A Fine Dessert: a "treat" of a story!

What a charming and special new book! A Fine Dessert, by Emily Jenkins and Sophie Blackall, tells the story of four families in four different centuries who are all making the same delicious dessert. The ingredients for the yummy treat, blackberry fool, remain the same over the years, but the methodology for getting the materials and making the dessert changes with the times.

In the 1700s, a girl and her mother collect blackberries and then whip cream by hand from the milk from their cow. In the 1800s, a slave family in Charleston, South Carolina, picks blackberries from the plantation garden and uses a whisk made by the local blacksmith to whip the cream. In Boston in the early 1900s,a girl and her mother buy blackberries from the market and use pasteurized cream delivered by the milkman that morning. And in modern day San Francisco, a boy and his dad buy blackberries and cream at the grocery store, print a recipe from the Internet and use an electric mixer to whip the cream.

The authors do an amazing job of depicting both the similarities and differences between the families and lifestyles over time. They manage to weave in some bigger topics (slavery, gender roles) in a subtle way and provide great historical portraits of each of the time periods. And, the best news is, the recipe for blackberry fool is included at the end of the book!

Yum!

The Silver Spoon for Children: Favorite Italian Recipes

Have you been dying to learn to cook authentic Italian food, but didn't know where to begin? The Silver Spoon for Children: Favorite Italian Recipes is a great way to introduce older children to the art of cooking. This book is specially adapted for kids from the famous The Silver Spoon, the "best-selling bible of Italian cooking" first published in 1950.

————

• What to work on:
Resume the children's book reviews after their last sentence, carrying on the write-up of The Silver Spoon for Children. The material after this text comes from an unrelated source.

• Data shown:

————

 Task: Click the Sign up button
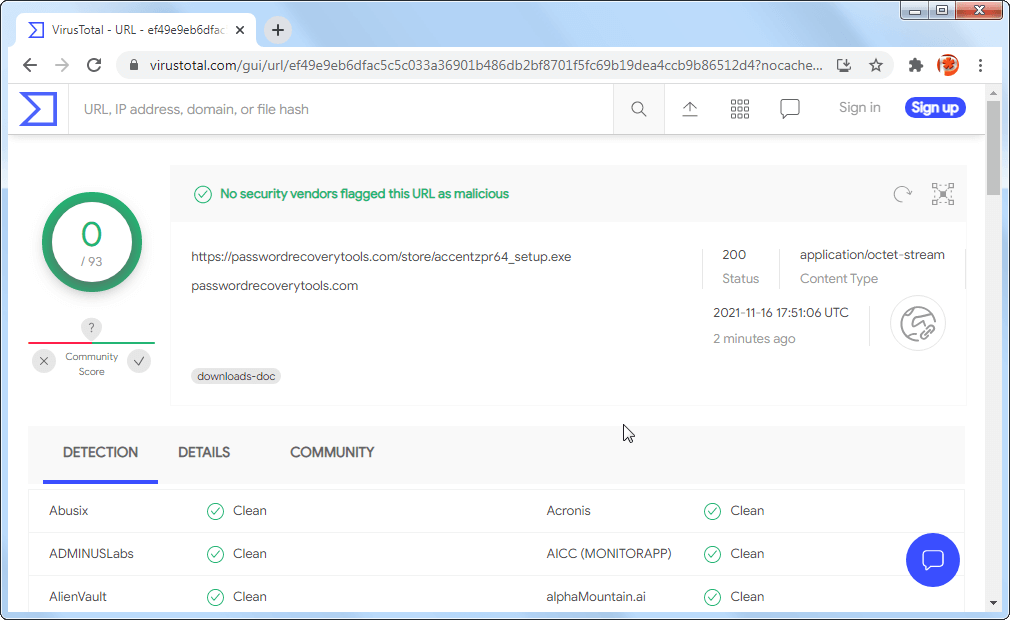point(935,108)
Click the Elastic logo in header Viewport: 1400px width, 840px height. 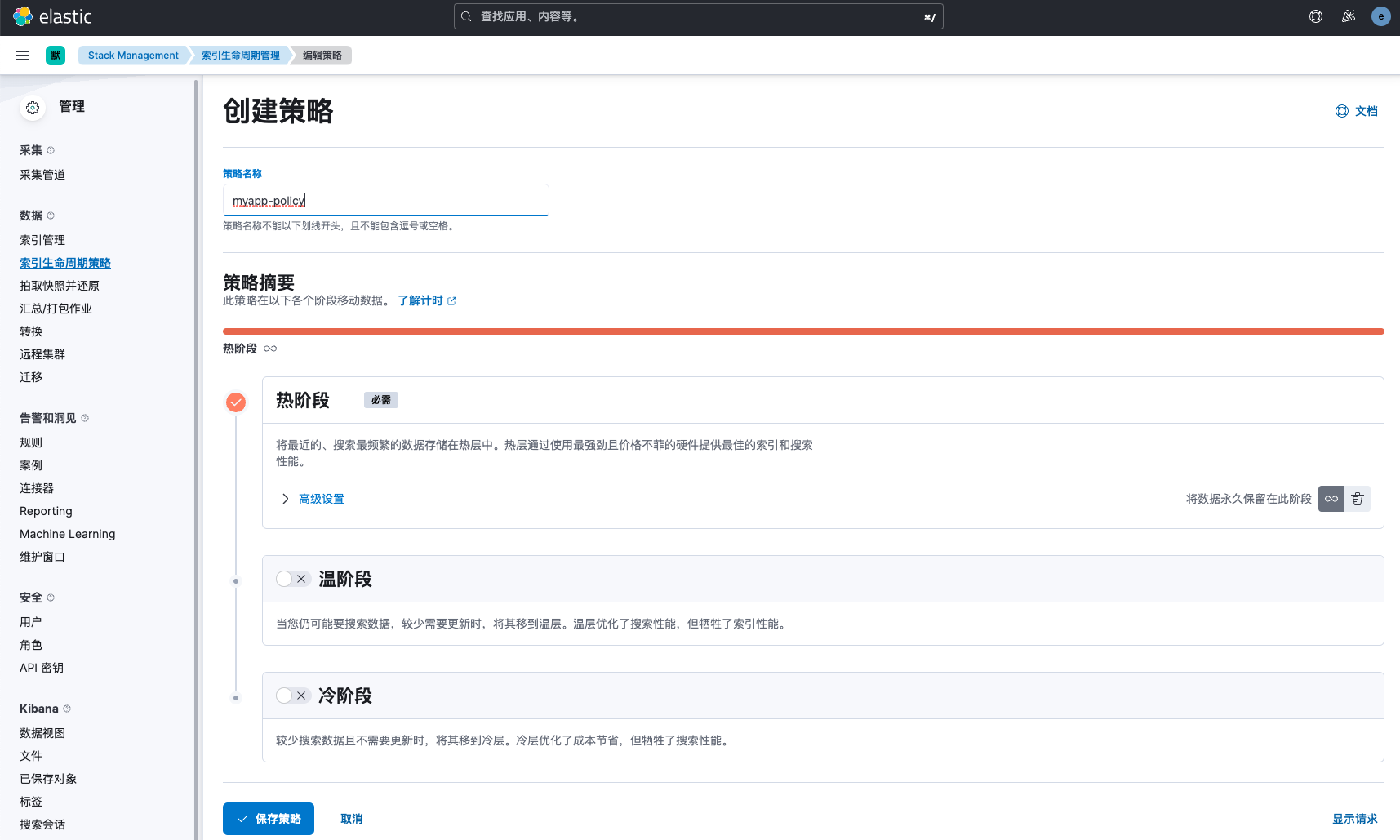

————

• Response:
The first few pages of this simple and illustrated guide explain basic cooking and cutting techniques, as well as common kitchen equipment and utensils. This first section emphasizes safety above all else, which is essential for a young person who is somewhat new to cooking. The rest of The Silver Spoon for Children consists of easy and delicious recipes. Learn to make a beautiful mozzarella and tomato salad or a hearty minestrone soup. Try your hand at linguine with pesto, lasagna, or potato gnocci. You can even learn to make your own pizza dough and pizzas! Desserts round out this full collection, with recipes for delicious hazelnut cake, banana cream or fruits of the forest ice cream.

This book is recommended for older children looking to learn more about cooking. It includes easy-to-follow instructions and full-color photographs, as well interesting and artsy illustrations on every page. This beautiful book is a must have for any aspiring future chef.

Baked (and Unbaked) Delights for Everyone!

Tomorrow, March 20, is officially the first day of spring. And what better way to celebrate than baking tons and tons of sweet treats? Check out these recently added, dietary-specific cookbooks.

Sweet Eats for All, from popular blogger and cookbook author Allyson Kramer, is a lusciously photographed collection of vegan and gluten-free recipes that covers a huge range of desserts, from cupcakes, cookies, and pies to puddings, candies, and ice creams. While you'll find a few standard recipes here (classic yellow cupcakes; apple pie; chocolate pudding), there are many more unusual and creative ones that don't often show up in basic cookbooks: speculoos cookies, pistachio rose cheesecake, strawberry balsamic sorbetto, and hand-pulled taffy, just to name a few. There's also a whole chapter dedicated to no-refined-sugar recipes for those who want to cut out the processed junk.

Rawsome Vegan Baking's claim to fame is that it's not only gluten-free and vegan, but raw too! This book (called an "un-cookbook") by Emily Von Euw is probably not for people with nut allergies, as nuts are prevalent here (though there are a couple nut-free recipes). The photographs are gorgeous, and it's nice to have minimally-processed recipes on hand. One interesting twist to this book is that some recipes use GF-oat or buckwheat flour to cut down on the density (and expense!) of all-nut-based desserts while still being gluten-free. Some examples of what you'll find in these pages: cashew coffee vanilla creme cake with cinnamon chocolate crust; go-nuts donuts with frosting and sprinkles, and fresh citrus tart with lemon cream.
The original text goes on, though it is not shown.